(EXERCISE GOAL): The whole answer is the data below, retyped exactly.

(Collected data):
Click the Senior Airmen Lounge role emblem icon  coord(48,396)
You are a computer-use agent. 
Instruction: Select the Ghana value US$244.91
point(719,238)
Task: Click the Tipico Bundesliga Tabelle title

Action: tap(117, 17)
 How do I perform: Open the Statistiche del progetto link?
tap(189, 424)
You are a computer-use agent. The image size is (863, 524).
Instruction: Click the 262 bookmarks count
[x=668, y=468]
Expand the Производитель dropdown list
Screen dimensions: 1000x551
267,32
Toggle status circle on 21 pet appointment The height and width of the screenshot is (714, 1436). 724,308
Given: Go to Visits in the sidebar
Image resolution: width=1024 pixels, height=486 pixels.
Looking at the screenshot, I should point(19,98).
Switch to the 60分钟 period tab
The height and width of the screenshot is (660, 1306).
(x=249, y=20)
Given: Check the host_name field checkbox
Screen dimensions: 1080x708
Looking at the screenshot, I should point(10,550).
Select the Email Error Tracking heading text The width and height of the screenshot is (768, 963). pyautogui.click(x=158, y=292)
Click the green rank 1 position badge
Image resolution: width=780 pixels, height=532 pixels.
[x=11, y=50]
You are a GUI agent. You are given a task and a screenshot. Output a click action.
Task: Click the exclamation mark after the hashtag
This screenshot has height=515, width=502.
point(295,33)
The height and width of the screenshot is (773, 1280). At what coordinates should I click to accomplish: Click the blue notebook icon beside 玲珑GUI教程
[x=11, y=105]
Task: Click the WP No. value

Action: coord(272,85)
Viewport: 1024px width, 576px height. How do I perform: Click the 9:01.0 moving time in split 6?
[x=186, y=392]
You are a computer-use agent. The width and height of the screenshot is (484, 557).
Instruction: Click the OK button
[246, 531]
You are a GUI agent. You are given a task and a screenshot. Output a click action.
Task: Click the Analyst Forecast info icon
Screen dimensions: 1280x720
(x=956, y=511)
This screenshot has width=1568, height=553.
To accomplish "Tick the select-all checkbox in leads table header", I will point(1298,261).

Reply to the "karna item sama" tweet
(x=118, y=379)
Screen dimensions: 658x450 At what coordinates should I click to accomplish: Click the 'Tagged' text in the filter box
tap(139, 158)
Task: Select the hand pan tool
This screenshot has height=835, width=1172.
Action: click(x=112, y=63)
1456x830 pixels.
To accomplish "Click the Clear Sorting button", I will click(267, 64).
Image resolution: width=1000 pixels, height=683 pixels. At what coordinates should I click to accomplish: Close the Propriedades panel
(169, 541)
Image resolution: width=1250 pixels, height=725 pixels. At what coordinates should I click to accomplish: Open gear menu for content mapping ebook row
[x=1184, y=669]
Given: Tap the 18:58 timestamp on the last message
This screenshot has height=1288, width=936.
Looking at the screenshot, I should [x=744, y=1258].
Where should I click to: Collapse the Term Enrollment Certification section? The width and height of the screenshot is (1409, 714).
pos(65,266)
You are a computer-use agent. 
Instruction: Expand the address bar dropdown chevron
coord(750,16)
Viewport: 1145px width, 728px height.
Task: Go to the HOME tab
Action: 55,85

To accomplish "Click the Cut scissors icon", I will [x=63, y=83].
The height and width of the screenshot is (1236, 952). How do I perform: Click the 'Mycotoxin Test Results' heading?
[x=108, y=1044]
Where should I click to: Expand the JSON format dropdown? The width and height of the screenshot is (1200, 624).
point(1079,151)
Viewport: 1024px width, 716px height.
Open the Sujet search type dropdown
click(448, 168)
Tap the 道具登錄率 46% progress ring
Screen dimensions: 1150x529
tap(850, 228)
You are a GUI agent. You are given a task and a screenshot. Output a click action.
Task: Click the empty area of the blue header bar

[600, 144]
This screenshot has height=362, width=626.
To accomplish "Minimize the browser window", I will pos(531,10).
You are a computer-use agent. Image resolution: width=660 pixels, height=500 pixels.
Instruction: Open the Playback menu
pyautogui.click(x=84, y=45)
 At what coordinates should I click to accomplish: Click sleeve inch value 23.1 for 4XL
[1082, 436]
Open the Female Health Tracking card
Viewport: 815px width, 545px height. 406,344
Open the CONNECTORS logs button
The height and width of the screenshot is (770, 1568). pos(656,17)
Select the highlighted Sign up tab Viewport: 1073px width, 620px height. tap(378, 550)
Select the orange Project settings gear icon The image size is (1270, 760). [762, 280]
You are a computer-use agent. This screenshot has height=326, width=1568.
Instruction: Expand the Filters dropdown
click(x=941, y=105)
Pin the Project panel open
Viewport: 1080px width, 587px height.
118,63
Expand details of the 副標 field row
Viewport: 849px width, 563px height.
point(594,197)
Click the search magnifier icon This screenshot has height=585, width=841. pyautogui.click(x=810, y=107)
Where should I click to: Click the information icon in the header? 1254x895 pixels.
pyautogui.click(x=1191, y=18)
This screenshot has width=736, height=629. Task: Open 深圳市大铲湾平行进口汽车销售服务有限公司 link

(FINAL ANSWER):
Click the Senior Airmen Lounge role emblem icon  coord(48,396)
You are a computer-use agent. 
Instruction: Select the Ghana value US$244.91
point(719,238)
Task: Click the Tipico Bundesliga Tabelle title

Action: tap(117, 17)
 How do I perform: Open the Statistiche del progetto link?
tap(189, 424)
You are a computer-use agent. The image size is (863, 524).
Instruction: Click the 262 bookmarks count
[x=668, y=468]
Expand the Производитель dropdown list
Screen dimensions: 1000x551
267,32
Toggle status circle on 21 pet appointment The height and width of the screenshot is (714, 1436). 724,308
Given: Go to Visits in the sidebar
Image resolution: width=1024 pixels, height=486 pixels.
Looking at the screenshot, I should point(19,98).
Switch to the 60分钟 period tab
The height and width of the screenshot is (660, 1306).
(x=249, y=20)
Given: Check the host_name field checkbox
Screen dimensions: 1080x708
Looking at the screenshot, I should point(10,550).
Select the Email Error Tracking heading text The width and height of the screenshot is (768, 963). pyautogui.click(x=158, y=292)
Click the green rank 1 position badge
Image resolution: width=780 pixels, height=532 pixels.
[x=11, y=50]
You are a GUI agent. You are given a task and a screenshot. Output a click action.
Task: Click the exclamation mark after the hashtag
This screenshot has height=515, width=502.
point(295,33)
The height and width of the screenshot is (773, 1280). At what coordinates should I click to accomplish: Click the blue notebook icon beside 玲珑GUI教程
[x=11, y=105]
Task: Click the WP No. value

Action: coord(272,85)
Viewport: 1024px width, 576px height. How do I perform: Click the 9:01.0 moving time in split 6?
[x=186, y=392]
You are a computer-use agent. The width and height of the screenshot is (484, 557).
Instruction: Click the OK button
[246, 531]
You are a GUI agent. You are given a task and a screenshot. Output a click action.
Task: Click the Analyst Forecast info icon
Screen dimensions: 1280x720
(x=956, y=511)
This screenshot has width=1568, height=553.
To accomplish "Tick the select-all checkbox in leads table header", I will point(1298,261).

Reply to the "karna item sama" tweet
(x=118, y=379)
Screen dimensions: 658x450 At what coordinates should I click to accomplish: Click the 'Tagged' text in the filter box
tap(139, 158)
Task: Select the hand pan tool
This screenshot has height=835, width=1172.
Action: click(x=112, y=63)
1456x830 pixels.
To accomplish "Click the Clear Sorting button", I will click(267, 64).
Image resolution: width=1000 pixels, height=683 pixels. At what coordinates should I click to accomplish: Close the Propriedades panel
(169, 541)
Image resolution: width=1250 pixels, height=725 pixels. At what coordinates should I click to accomplish: Open gear menu for content mapping ebook row
[x=1184, y=669]
Given: Tap the 18:58 timestamp on the last message
This screenshot has height=1288, width=936.
Looking at the screenshot, I should [x=744, y=1258].
Where should I click to: Collapse the Term Enrollment Certification section? The width and height of the screenshot is (1409, 714).
pos(65,266)
You are a computer-use agent. 
Instruction: Expand the address bar dropdown chevron
coord(750,16)
Viewport: 1145px width, 728px height.
Task: Go to the HOME tab
Action: 55,85

To accomplish "Click the Cut scissors icon", I will [x=63, y=83].
The height and width of the screenshot is (1236, 952). How do I perform: Click the 'Mycotoxin Test Results' heading?
[x=108, y=1044]
Where should I click to: Expand the JSON format dropdown? The width and height of the screenshot is (1200, 624).
point(1079,151)
Viewport: 1024px width, 716px height.
Open the Sujet search type dropdown
click(448, 168)
Tap the 道具登錄率 46% progress ring
Screen dimensions: 1150x529
tap(850, 228)
You are a GUI agent. You are given a task and a screenshot. Output a click action.
Task: Click the empty area of the blue header bar

[600, 144]
This screenshot has height=362, width=626.
To accomplish "Minimize the browser window", I will pos(531,10).
You are a computer-use agent. Image resolution: width=660 pixels, height=500 pixels.
Instruction: Open the Playback menu
pyautogui.click(x=84, y=45)
 At what coordinates should I click to accomplish: Click sleeve inch value 23.1 for 4XL
[1082, 436]
Open the Female Health Tracking card
Viewport: 815px width, 545px height. 406,344
Open the CONNECTORS logs button
The height and width of the screenshot is (770, 1568). pos(656,17)
Select the highlighted Sign up tab Viewport: 1073px width, 620px height. tap(378, 550)
Select the orange Project settings gear icon The image size is (1270, 760). [762, 280]
You are a computer-use agent. This screenshot has height=326, width=1568.
Instruction: Expand the Filters dropdown
click(x=941, y=105)
Pin the Project panel open
Viewport: 1080px width, 587px height.
118,63
Expand details of the 副標 field row
Viewport: 849px width, 563px height.
point(594,197)
Click the search magnifier icon This screenshot has height=585, width=841. pyautogui.click(x=810, y=107)
Where should I click to: Click the information icon in the header? 1254x895 pixels.
pyautogui.click(x=1191, y=18)
This screenshot has width=736, height=629. Task: Open 深圳市大铲湾平行进口汽车销售服务有限公司 link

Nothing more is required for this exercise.